La nuit précédente lui revint par flashs douloureux. Elle avait passé des heures à la fenêtre. Elle avait encore croisé son voisin au regard insistant. Cela avait ravivé de nouveaux souvenirs.

— Mon père m'a... dit pour ce qui t'es arrivé. J'étais gamine quand Rose est morte, mais... je me souviens de toutes ces fois où elle est venue à la maison en disant que c'était la dernière fois, qu'elle le laisserait plus la toucher. Mais... elle finissait toujours par lui pardonner et... maintenant...

Calypso détourna le regard de l'adolescente. Pourquoi lui disait-elle ça ? Si elle voulait la faire culpabiliser, elle avait choisi le meilleur moyen.

— Mais toi, t'es vraiment partie, hein ?

— Oui, souffla-t-elle, la gorge nouée.

— Alors, t'as plus rien à craindre. Tu n'as plus qu'à vivre.

Élise glissa sa main dans celle de Calypso et la serra doucement. Elle lui adressa une moue qui se voulait encourageante. Elles restèrent ainsi, main dans la main quelques minutes, en silence. La porte qui menait aux cuisines claqua contre le mur et laissa apparaître un Martin souriant. Sa bonne humeur se fana bien vite quand il découvrit Calypso sanglotante aux côtés de sa fille. Il s'accroupit alors face à elles et d'un regard tenta de comprendre ce qu'il venait de se passer. Caly rencontra ses prunelles vertes, rassurantes, et essuya ses joues humides d'un revers de main. Encore une fois, elle se trouvait stupide. Elle l'était, de toute façon. Daniel le lui avait répété tant de fois qu'elle avait fini par le croire.

— Ici, personne ne te fera de mal.

— Je sais, geignit Caly. Mais... c'est plus fort que moi.

— Je sais. On va trouver une solution. Tu n'auras qu'à rester derrière le bar dans un premier temps. Tu t'y sentiras plus en sécurité. Et de toute façon, je ne te laisserai jamais seule avec un client. Élisse est souvent dans les parages aussi, au lieu de travailler ses cours, gronda-t-il.

— C'est pas de ma faute si maman est barbante !

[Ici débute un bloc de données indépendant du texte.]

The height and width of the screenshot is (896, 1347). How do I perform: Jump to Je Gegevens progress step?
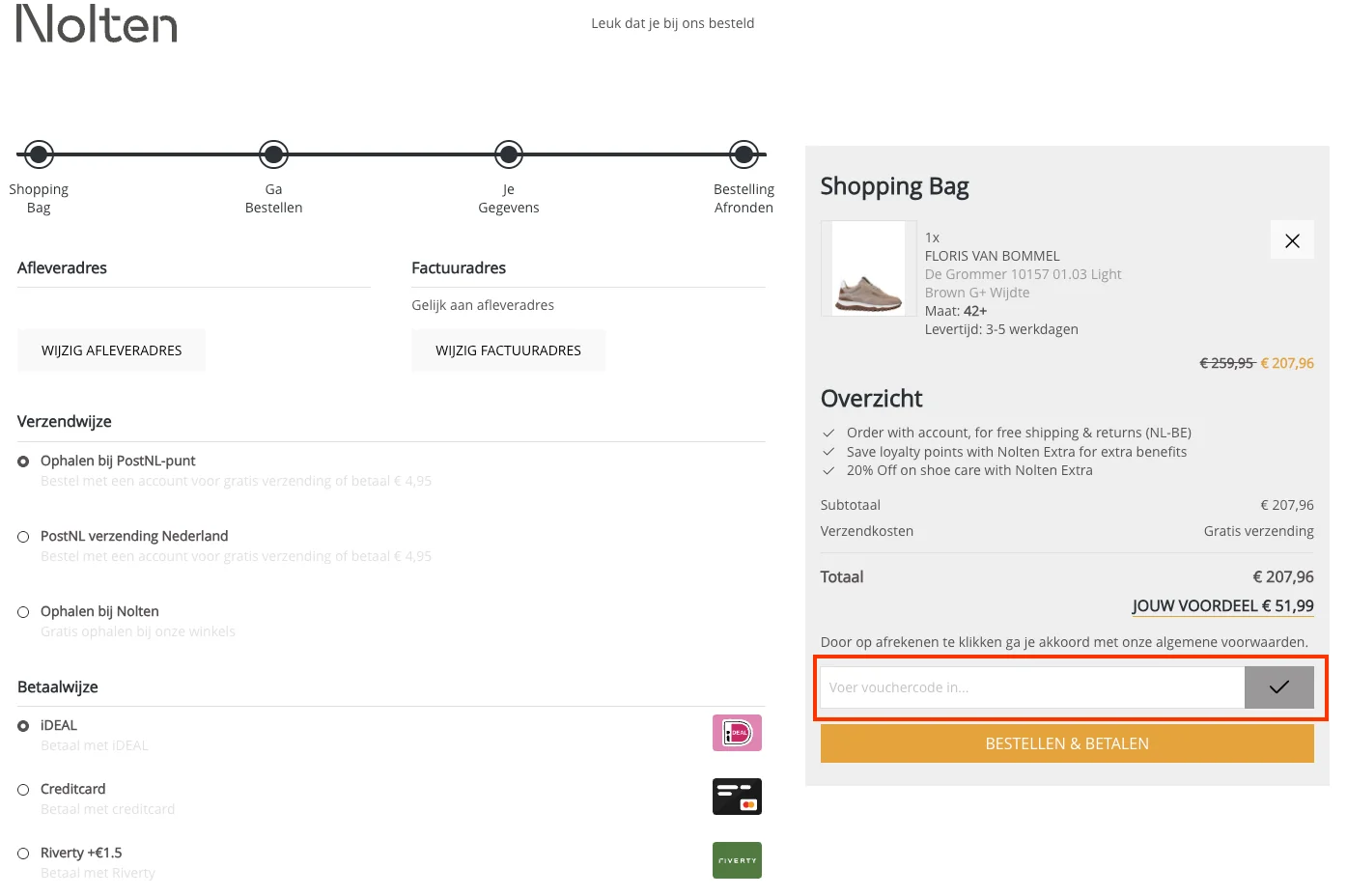pyautogui.click(x=509, y=154)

Calypso esquissa un sourire amusé. Claudine avait raison. Martin et sa famille l'aideraient à remonter la pente. Elle le sentait dans le regard doux qu'il posait sur elle de temps en temps, alors qu'elle travaillait derrière le bar. Sa vie de serveuse n'était pas facile. Souvent, elle se sentait oppressée par les regards des clients qui la dévisageaient, à cause de ses bleus et de ses blessures. Alors, Martin lui faisait signe de s'isoler dans la cour et il prenait le relai. C'était une mécanique bien huilée qui s'était mise en place et qui l'aidait progressivement à reprendre pied. Il ne lui manquait qu'une chose : sa famille. Elle avait bien échangé quelques textos avec Emilie, mais cette dernière était partie deux mois à l'étranger, pour un stage, et elle ne revenait que pour Noël. Et elle n'avait toujours aucune nouvelle de Matthias. Sa mère quant à elle, l'appelait presque tous les jours depuis qu'Émilie lui avait communiqué son numéro, elles essayaient de rattraper le temps perdu. Souvent, Calypso posait le téléphone sur la table basse et écoutait sa mère lui raconter ses dix dernières années. Caly, elle, préférait taire les siennes pour ne pas lui faire de mal.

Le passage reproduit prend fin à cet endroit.